Gulchehra Hoja’s speech at the Magnitsky Human Rights Award ceremony

by Uyghur Times
3 minutes read

– Thank you so much for this award and especially for creating the Magnitsky Act to hold human rights violators accountable.

 

– By focusing on the human rights abuses perpetrated by an authoritarian state against one man, Sergey Magnitsky, you have made it possible to seek and achieve a measure of justice for so many who suffer violence where there is no rule of law.

 

– Bill, by your commitment to telling Sergey’s story, and your success in getting countries to adopt Magnitsky laws to protect human rights internationally, you have shown the power of an individual against an authoritarian regime. Your example has empowered many others with the hope and faith necessary to aspire to seek justice.

 

– By freezing perpetrator’s assets abroad and restricting their freedom to travel, you are publicly naming and shaming them, showing the world’s disgust with their actions and separating them from international commerce.

 

– That is exactly what is needed most right now for the crimes China is committing against millions of Uyghurs. At the very least, the world should separate itself from the perpetrators of today’s concentration camps in Uyghur Region. Perpetrators should be forced to choose between violating human rights and enjoying the benefits of international trade.  The entire Uyghur Region is a forced labor zone that enables billions of dollars in trade advantages for China.

 

– As a reporter documenting so many human rights abuses occurring in your own homeland, it is easy to become a target yourself.  When you then become the individual target of an authoritarian regime that would take your whole extended family to the concentration camps to extort your silence, it is an overwhelming grief. It can crush you. But I found that your response to such psychological torture can also change you permanently from one who is susceptible to such extortion to one who is empowered through the loss of everything to stand up to an authoritarian regime.

 

– Disconnecting from China’s actions against me has been the only way to not only maintain sanity, but also to help others begin to stand up to China’s long arm that attempts to stretch across the world with threats to achieve the world’s silence about its repression. By going public with my own story and testifying to Congress to seek a measure of justice, I have found renewed meaning in my work.
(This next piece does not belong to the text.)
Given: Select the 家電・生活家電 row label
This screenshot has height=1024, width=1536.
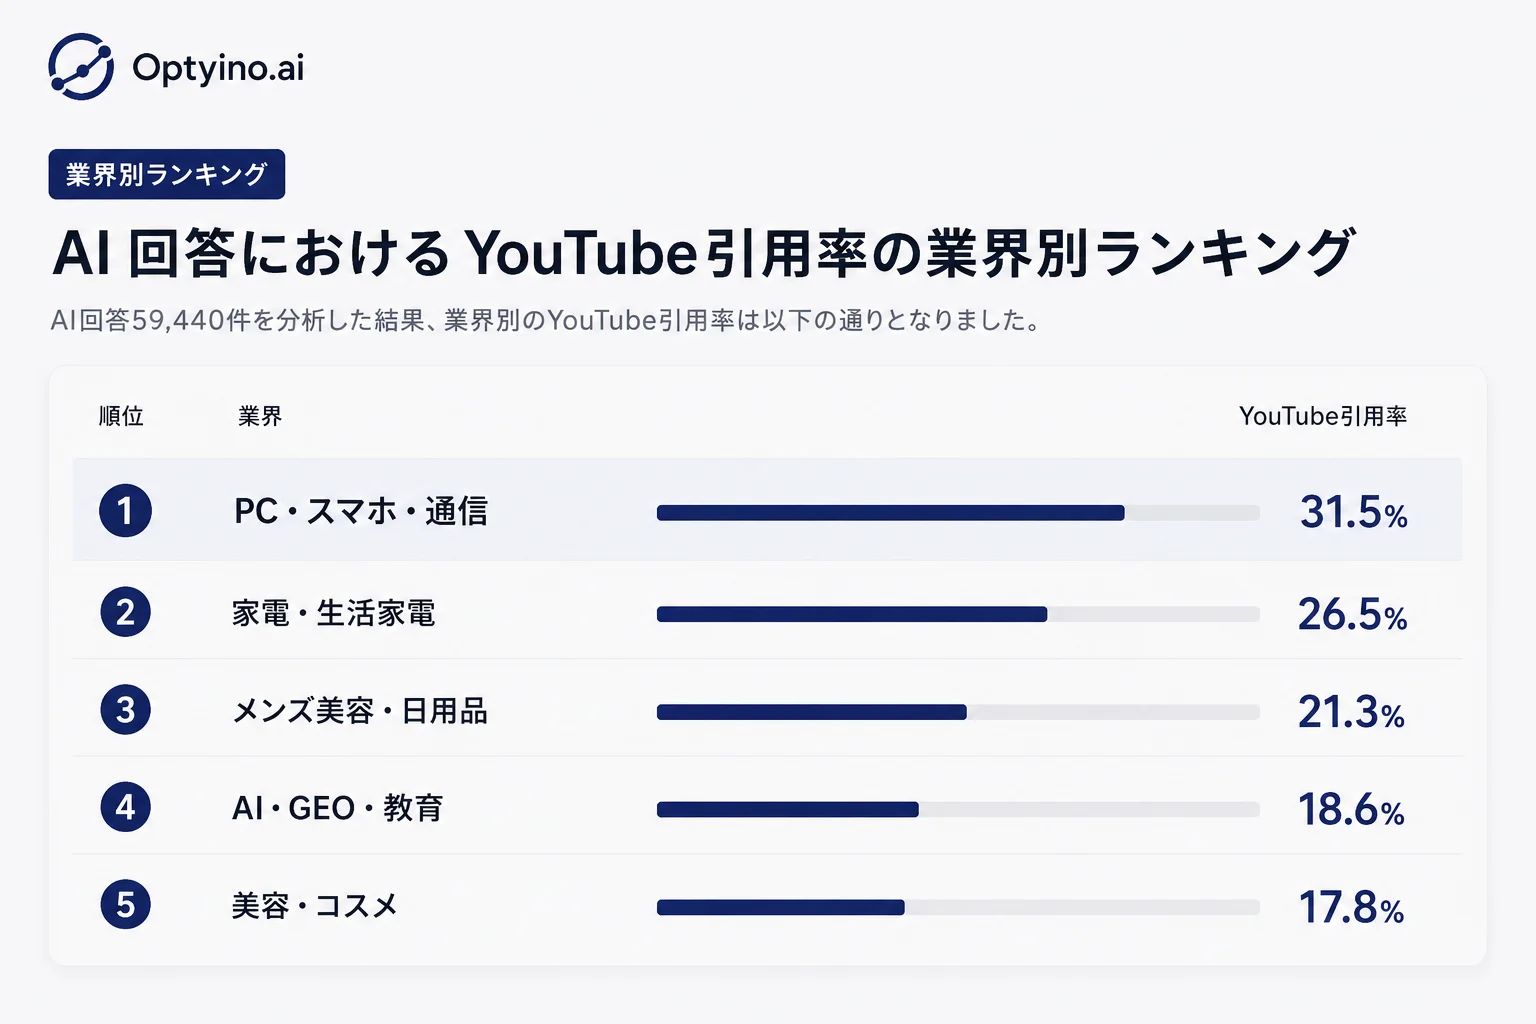Looking at the screenshot, I should click(x=333, y=613).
You must find meaning in life. It is the only natural antidepressant known to humanity.

 

– The Chinese Communist Party is taking hostages by the millions, not only inflicting pain directly on those it puts into its concentration camps, but even delivering illegal threats individually to relatives abroad.  The world’s silence has only encouraged China to expand its concentration camps to hold millions of people.  And those outside the camps suffer under the world’s worst Orwellian mass surveillance police state.  I cannot understand how it is possible for the world not only to turn a blind eye to such high-tech violations of rights, but to actively invest in those CCP-controlled companies and even invite the very companies involved to build out 5G infrastructure in Western democracies.

 

– It is long past time to use Magnitsky sanctions to separate ourselves from the perpetrators. If the free world does not use such targeted individual sanctions in a timely manner to deter, then it will have to start talking about how China’s actions meet the definition of genocide.  According to experts, China’s documented mass abuses meet every single example of genocidal acts listed in the 1948 Genocide Convention, each of which the world, including China, has obligated itself to prevent and punish.

 

– I only hope the world remembers its commitments and laws and finally voices with meaningful actions the words we each must have the courage to demand: “Never Again!”